Hospice of Michigan (HOM), the largest hospice in the state, sees a major shift in patient care. A decade ago, 80 percent of its patients lived at home, cared for by their spouses or children. Today nearly half of HOM’s patients are being cared for in nursing homes or other healthcare facilities. More of the patient’s children are living out of state and are unable to participate actively in their parents’ care.
HOM is changing that.
During a special meeting of HOM’s Foundation Board at Compuware’s Detroit headquarters, the hospice provider unveiled its HOM Cares mobile app, which will allow family and friends of a patient to stay connected with the care teams of their loved one — no matter where they live.
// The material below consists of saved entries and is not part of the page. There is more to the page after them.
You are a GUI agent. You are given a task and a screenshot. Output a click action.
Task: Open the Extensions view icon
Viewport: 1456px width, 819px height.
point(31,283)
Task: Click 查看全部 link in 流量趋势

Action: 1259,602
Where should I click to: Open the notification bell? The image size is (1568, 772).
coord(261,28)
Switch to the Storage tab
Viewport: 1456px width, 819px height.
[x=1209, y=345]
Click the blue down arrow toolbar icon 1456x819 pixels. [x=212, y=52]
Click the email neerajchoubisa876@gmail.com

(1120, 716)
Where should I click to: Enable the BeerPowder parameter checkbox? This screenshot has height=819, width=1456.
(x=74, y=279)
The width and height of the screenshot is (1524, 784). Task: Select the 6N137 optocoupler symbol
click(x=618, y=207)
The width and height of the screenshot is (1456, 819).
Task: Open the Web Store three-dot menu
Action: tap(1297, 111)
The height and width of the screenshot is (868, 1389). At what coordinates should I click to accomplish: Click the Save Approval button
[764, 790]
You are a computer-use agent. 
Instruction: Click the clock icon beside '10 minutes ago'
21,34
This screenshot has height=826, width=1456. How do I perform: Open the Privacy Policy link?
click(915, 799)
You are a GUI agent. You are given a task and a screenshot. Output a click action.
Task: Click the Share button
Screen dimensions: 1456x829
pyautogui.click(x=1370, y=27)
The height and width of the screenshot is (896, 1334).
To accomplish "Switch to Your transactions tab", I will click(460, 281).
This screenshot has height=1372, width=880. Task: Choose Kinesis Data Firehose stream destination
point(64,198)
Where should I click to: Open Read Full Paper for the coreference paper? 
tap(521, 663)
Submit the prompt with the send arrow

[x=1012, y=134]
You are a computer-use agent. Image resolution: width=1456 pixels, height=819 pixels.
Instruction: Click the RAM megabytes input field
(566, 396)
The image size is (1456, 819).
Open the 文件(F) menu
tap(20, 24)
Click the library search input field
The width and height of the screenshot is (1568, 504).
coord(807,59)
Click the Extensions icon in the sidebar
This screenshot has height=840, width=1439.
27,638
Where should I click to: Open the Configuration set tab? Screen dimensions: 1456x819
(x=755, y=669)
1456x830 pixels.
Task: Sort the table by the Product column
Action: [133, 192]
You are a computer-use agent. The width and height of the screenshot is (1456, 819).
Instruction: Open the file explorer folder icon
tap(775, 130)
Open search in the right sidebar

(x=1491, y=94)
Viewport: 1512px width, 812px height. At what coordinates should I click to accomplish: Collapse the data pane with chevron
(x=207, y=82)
“When our nurses can’t sit across the kitchen table from the husband or daughter of a patient we are caring for, this app can help bridge that distance,” explained Dottie Deremo, president and CEO of HOM. “HOM Cares subscribers are not simply getting a notification of a visit; they are getting a picture of the nurse, social worker or spiritual caregiver who is taking care of their loved one. They can match faces and names to backgrounds and bios so that family members can get to know our staff as if they still lived down the street.”
HOM knew early on it would need the help of partners in technology to bring its vision to life. Verizon provided funding , a $24,500 grant, to support the app’s development. Compuware Vice President Bob Kennedy, who sits on the board of the HOM Foundation, offered in-kind the services of his software development team to design and build the app.
“Mobile technology provides an opportunity to connect in ways that were never possible,” said Kennedy. “The HOM Cares app is no exception. The anytime, anywhere access that it provides eases the hospice experience, truly making a difference by providing peace of mind for people during a challenging time in their lives.”
The app is free and available for download at the Apple and Google Play app stores. It is designed for current Android and iOS devices. The app asks one family member to serve as the primary contact who will manage the network, granting access to family members, friends and neighbors. Family and friends receive automatic alerts when their patient has received a visit from a caretaker, and the app notes the date and duration of the visit.
HOM plans to expand the capabilities of the app. While the first phase focused on communication between the HOM care team, patient and family members, the next phase will allow greater two-way communication, such as sharing text messages or pictures. For HOM, these advancements in mobile technology are truly a blessing.